While Max only campaigned during the conference itself, he did a lot to prepare, including writing the speech he would give at a general session in front of all of the attendees.
As a freshman, Max had run for District office and, when it was time to give his speech in front of a much smaller crowd, he says he completely forgot it. “I blanked out,” he says. “It was so embarrassing.”
But, that was one of the things that spurred him to work on his public speaking and other skills.
“I grew a lot because of the leadership skills I’ve learned through FBLA,” says Max.

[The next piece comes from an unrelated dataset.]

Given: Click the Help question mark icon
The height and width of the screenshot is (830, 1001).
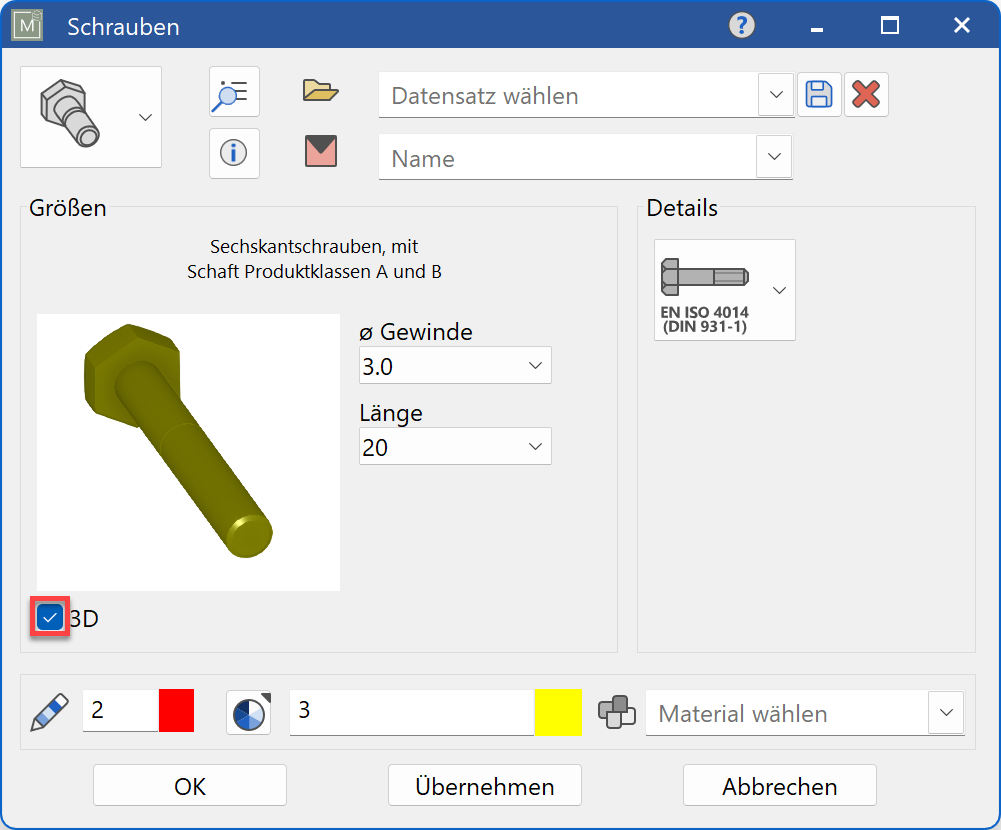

So much so, that he says his school’s FBLA chapter adviser, Tayo Akinrefon, recommended that Max run for national president going into his senior year. “I thought he was joking, but he was super serious,” Max says. “That inspired me.”
“I worked on my public speaking a lot,” he adds. “Despite me not being the best speaker, I can connect with people on a genuine and authentic level, and I definitely have that desire to connect, regardless of culture or race or background.”
So, Max worked to make those connections with people at the conference, and this time, he was able to give the speech he had prepared without freezing or forgetting it.
When the voting was over, Max had won.
He says that has a specific goal for his time in office.
“I want to reach out to urban communities, which are currently underserved by FBLA,” he says. “Our end goal is to reach as many students as possible. We partner with other leadership programs and we want to offer resources for schools that are harder hit by issues such as poverty.” In the long-term, he says, that would mean allocating funds to charter chapters in those currently underserved areas.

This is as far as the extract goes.